Taking data from the example algorithm:
1005 depends on 711, which would be missing so they must calculate it.
711 depends on 389, which would also be missing, so they must calculate it.
389 depends on 88, which they'd have.
389 depends on 80, which they'd have.
389 depends on 260, which they'd have.
389 depends on 94, which they'd have.
389 depends on 238, which they'd have.
389 depends on 71, which would be missing, so they must calculate it.
71 depends on 52, which they'd have
71 depends on 28, which they'd have
71 depends on 58, which they'd have
etc... until 71 is fully calculated from 10 dependencies
389 depends on 321, which would be missing etc...
389 depends on 359, which would be missing etc...
etc... until 389 is fully calculated from 10 dependencies.
711 depends on 148, which they'd have.
711 depends on 43, which would also be missing, so they must calculate it.
etc... until 711 is fully calculated from 10 dependencies
1005 depends on 382, which they'd have.
1005 depends on 612, which they'd have.
1005 depends on 177, which would be missing so they must calculate it...
etc... until 1005 is fully calculated from 10 dependencies.
After fetching 10 dependencies (and their nested dependencies if any are missing) the proof of 1005 has been calculated and can be returned to the tester.
The nested dependencies means there’s a lot of work to do to recalculate the missing proof. If each proof takes a short while, the cheater will take too long to respond compared with just a simple fast lookup had they been honest and stored the proof like they claimed.
Concepts
If a user is 50% honest the network has a 50% chance of catching them on each test. If there are 10 tests then the chance of catching them is 99.9% (1-0.510).
The frequency of tests relates to the degree of honesty that should be expected.
The degree of honesty may change through time, possibly becoming extremely dishonest in a very short time.
Questions
Security
How much stretching should be applied (ie additional hashing / signing operations)?
What ratio of hashing:signing should be used for stretching?

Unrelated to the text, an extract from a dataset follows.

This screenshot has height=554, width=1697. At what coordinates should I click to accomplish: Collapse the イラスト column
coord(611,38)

It probably depends on typical network load, since there will be more of one than the other.
Does verification of hashes / signatures have a role to play in the algorithm? Hard to see how it would since it doesn’t create any data so can’t be used for filling. But it would be nice to have since a lot of network activity is performing verifications.

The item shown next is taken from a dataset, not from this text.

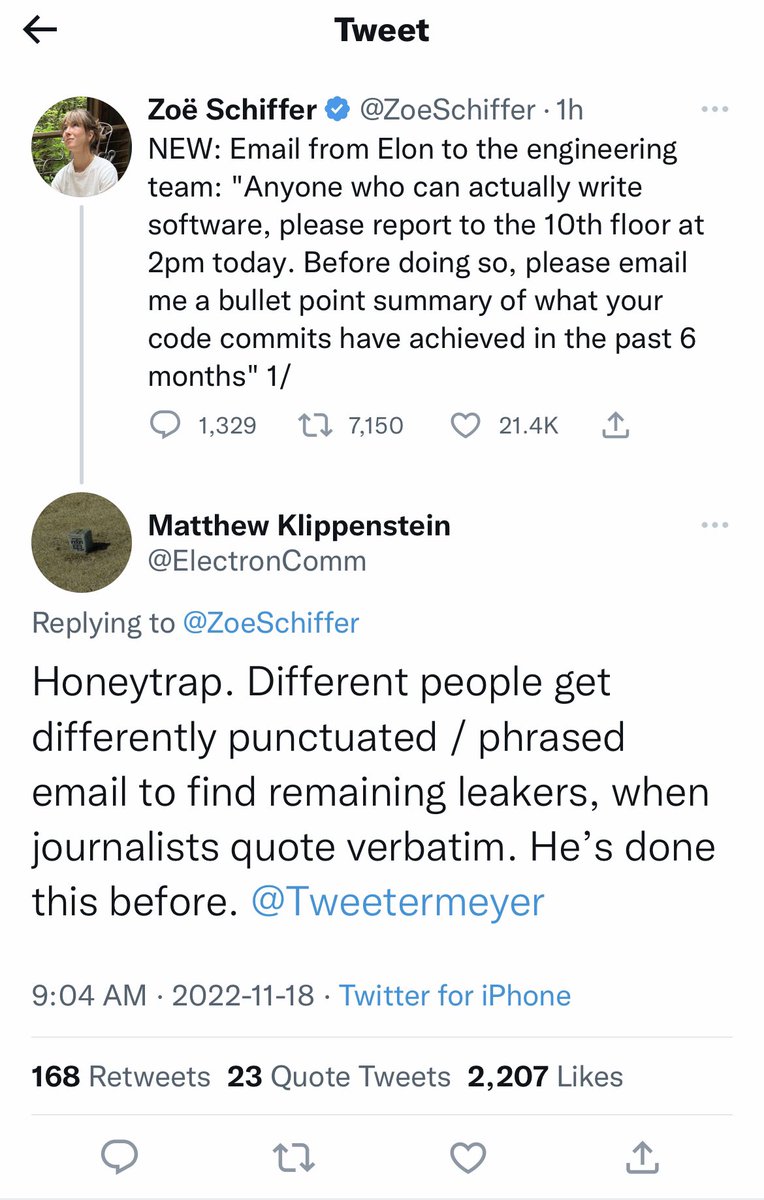Open Matthew Klippenstein's profile avatar

click(82, 543)
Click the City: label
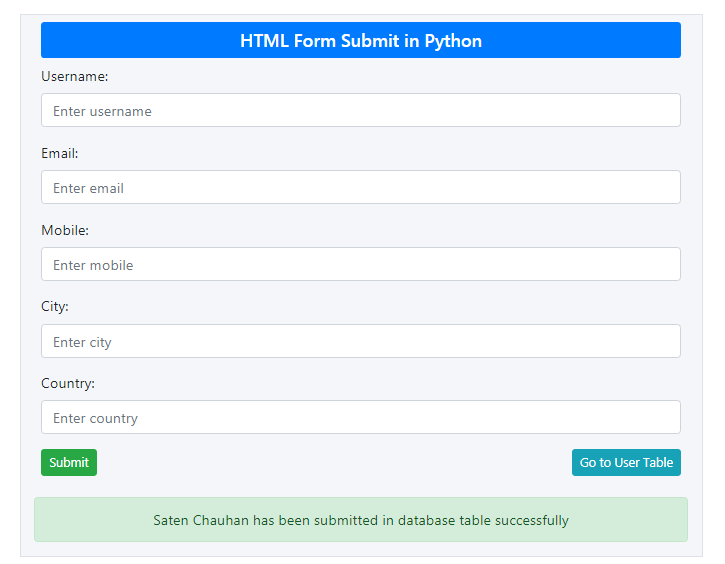Screen dimensions: 725x564 (55, 307)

How much depth should be used for the scavenging? (apologies for using lingo only appearing in the code).
Is it ok to have vaults prove a smaller amount intially and over time increase the amount they have available?
Can / should the stretching factor be dynamic?
Cheating
What degree of time / memory inversion is possible?

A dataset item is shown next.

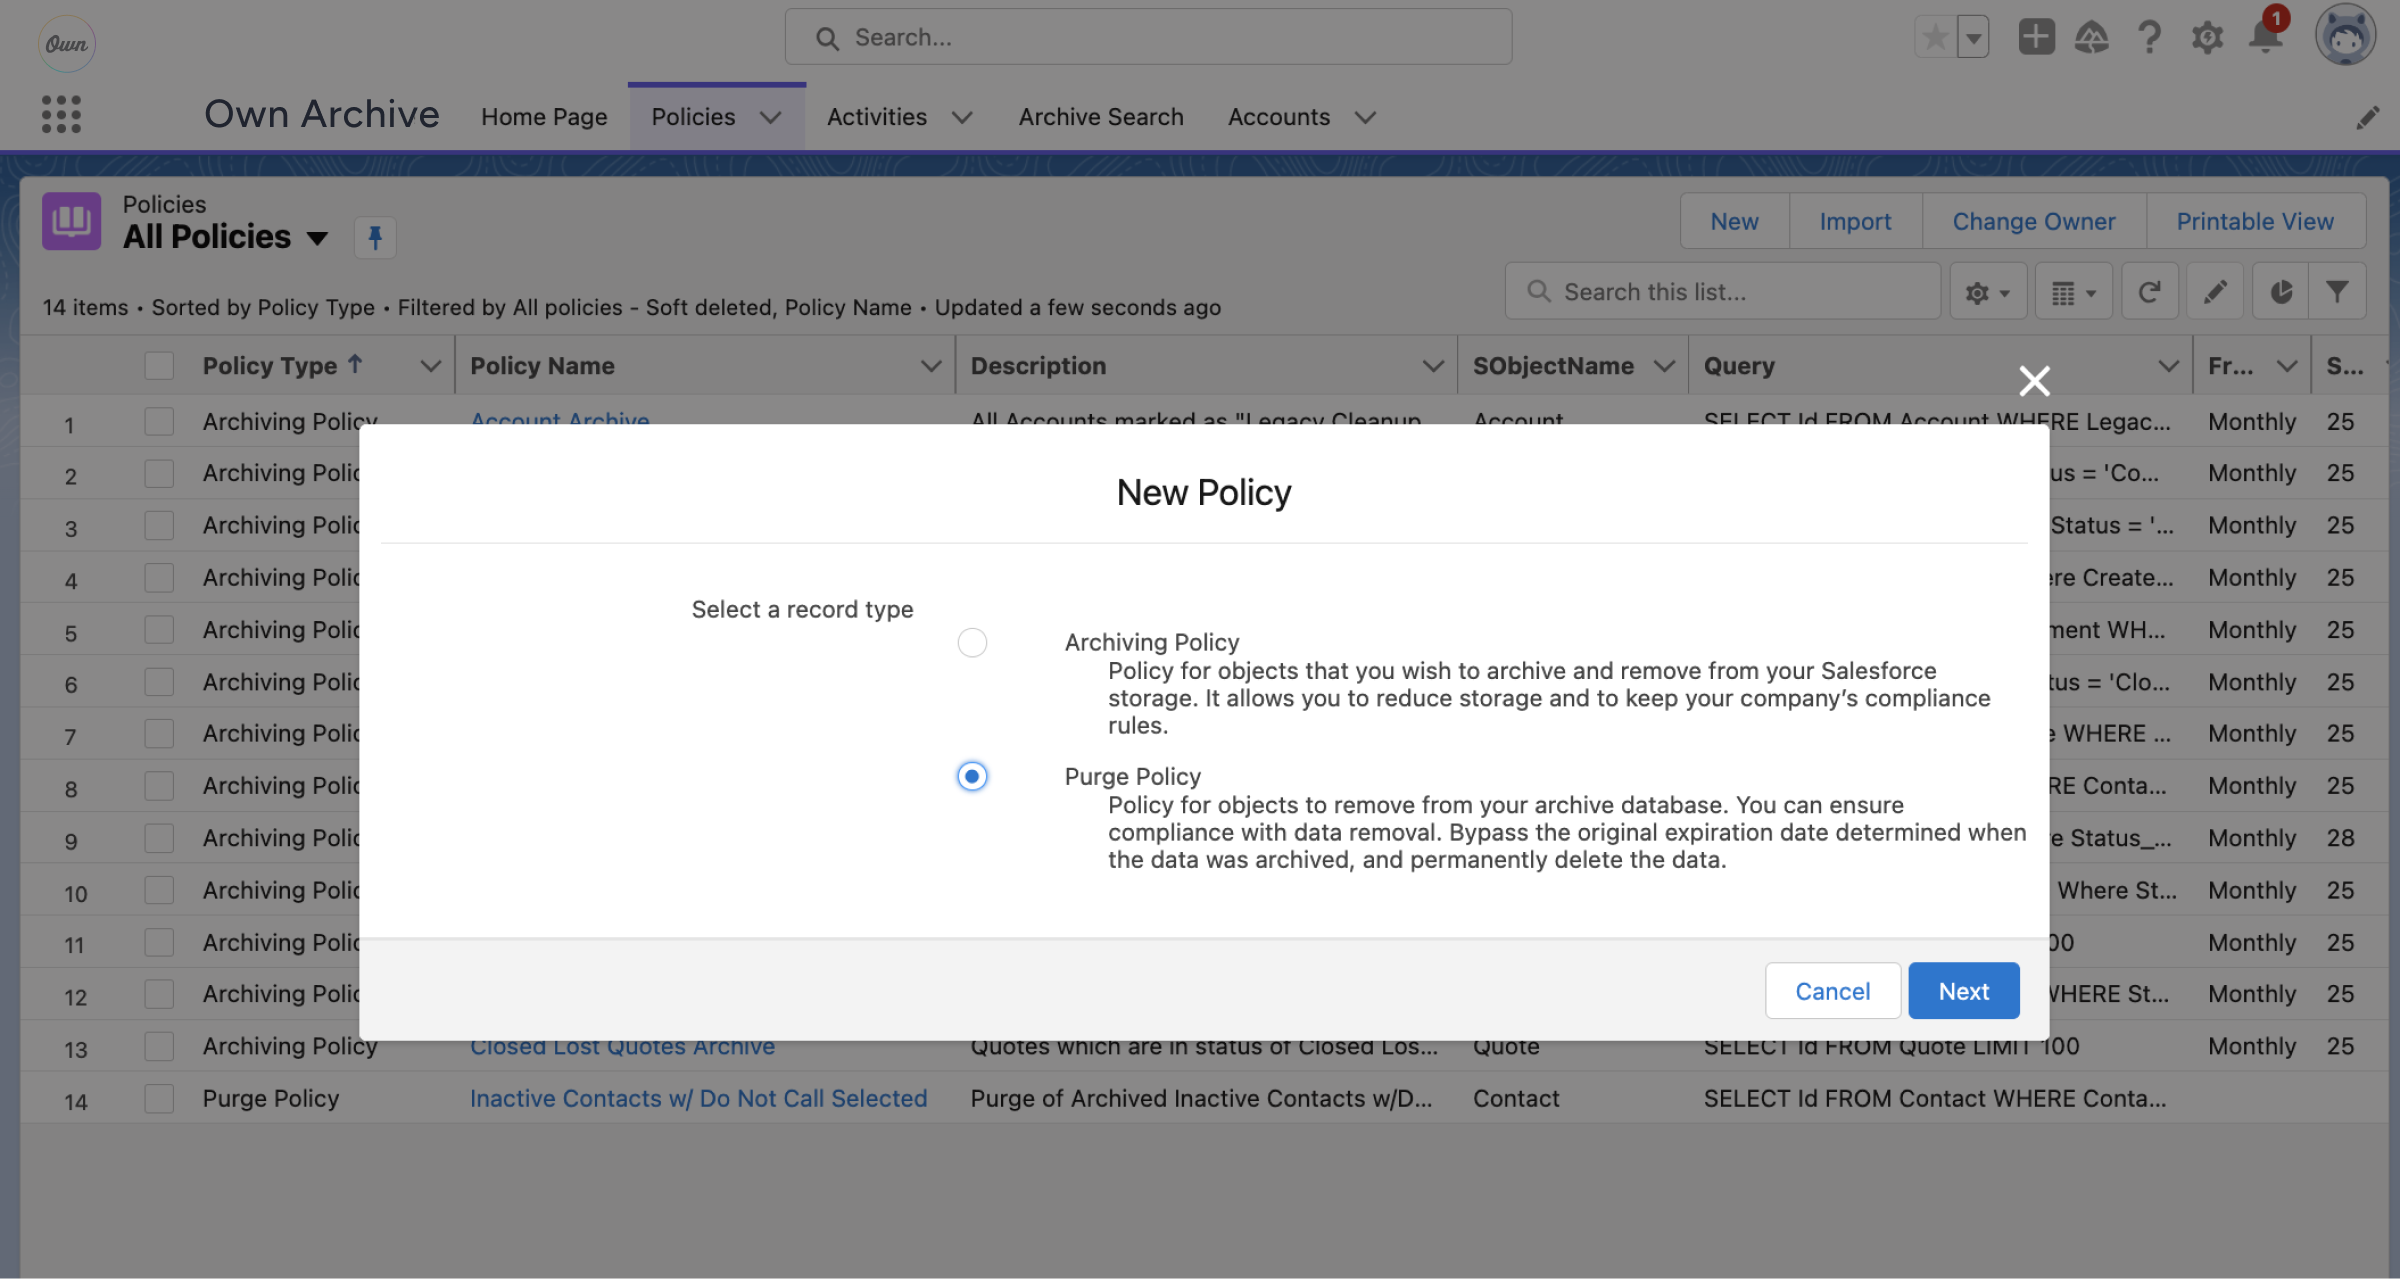Click Cancel in the New Policy dialog
Image resolution: width=2400 pixels, height=1279 pixels.
click(x=1832, y=991)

How can a cheater create an the optimum cheat-table? Something about the distribution of dependencies…
How much advantage do they get from this?
Does advantage from cheating compound over time?
Future proofing
How does the introduction of signature / hashing ASICs affect the algorithm?
How does this scale for users with a lot of spare space?
Can testers test vaults larger than themselves?
Broader context
How does this combine with measuring used storage to create a model for economics and incentives?
Is this any better than using sacrificial chunks?
Is consuming space with ‘useless’ data a good idea? (related question about bitcoin mining).
Intuition
My feeling is that network timing will totally dominate the response time, even if cheating happens. I think exploring what happens when the various consts
at the top of the code are changed is important to better appreciate how to make cheating computationally expensive without compromising the time it takes for the initial generation.
What Next
I think the algorithm works well enough to be useful. I want to create a cheater and see how much tweaking it takes to be able to differentiate between honest and cheating.
Any ideas or mistakes would be really interesting to hear about.